• [How to complete this task]
Reproduce nothing but the closing run of lines: the line with "Instruction: Switch to" and each line that follows it to the end of the data.

[Dataset entries]
--------------------------------------------------

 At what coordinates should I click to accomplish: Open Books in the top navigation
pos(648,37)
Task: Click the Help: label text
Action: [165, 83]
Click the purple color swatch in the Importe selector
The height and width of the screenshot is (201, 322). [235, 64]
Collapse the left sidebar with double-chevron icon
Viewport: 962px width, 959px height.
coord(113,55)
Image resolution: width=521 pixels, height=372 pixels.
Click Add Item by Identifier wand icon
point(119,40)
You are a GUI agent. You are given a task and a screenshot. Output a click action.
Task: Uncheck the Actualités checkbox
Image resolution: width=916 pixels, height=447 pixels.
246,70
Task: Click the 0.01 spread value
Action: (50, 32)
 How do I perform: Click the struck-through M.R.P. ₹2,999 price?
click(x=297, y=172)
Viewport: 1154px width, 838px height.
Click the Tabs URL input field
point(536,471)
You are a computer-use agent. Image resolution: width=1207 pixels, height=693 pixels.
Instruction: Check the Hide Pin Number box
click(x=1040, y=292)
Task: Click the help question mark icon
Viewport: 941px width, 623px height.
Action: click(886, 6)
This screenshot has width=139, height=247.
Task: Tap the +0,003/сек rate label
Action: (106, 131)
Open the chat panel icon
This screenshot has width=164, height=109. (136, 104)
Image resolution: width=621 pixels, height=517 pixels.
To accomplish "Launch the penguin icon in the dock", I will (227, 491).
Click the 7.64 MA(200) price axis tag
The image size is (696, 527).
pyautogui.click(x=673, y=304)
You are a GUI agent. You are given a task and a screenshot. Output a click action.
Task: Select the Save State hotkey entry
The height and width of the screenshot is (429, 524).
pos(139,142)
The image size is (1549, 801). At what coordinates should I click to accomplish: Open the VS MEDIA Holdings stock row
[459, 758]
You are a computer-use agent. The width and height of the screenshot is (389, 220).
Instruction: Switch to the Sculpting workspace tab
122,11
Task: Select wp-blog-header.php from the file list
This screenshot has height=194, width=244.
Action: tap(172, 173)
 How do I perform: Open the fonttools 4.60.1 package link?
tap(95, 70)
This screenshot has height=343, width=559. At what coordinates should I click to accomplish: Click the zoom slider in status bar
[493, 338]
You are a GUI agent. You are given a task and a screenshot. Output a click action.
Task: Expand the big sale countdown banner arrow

--------------------------------------------------

• [Solution to the exercise]
Instruction: Switch to the Sculpting workspace tab
122,11
Task: Select wp-blog-header.php from the file list
This screenshot has height=194, width=244.
Action: tap(172, 173)
 How do I perform: Open the fonttools 4.60.1 package link?
tap(95, 70)
This screenshot has height=343, width=559. At what coordinates should I click to accomplish: Click the zoom slider in status bar
[493, 338]
You are a GUI agent. You are given a task and a screenshot. Output a click action.
Task: Expand the big sale countdown banner arrow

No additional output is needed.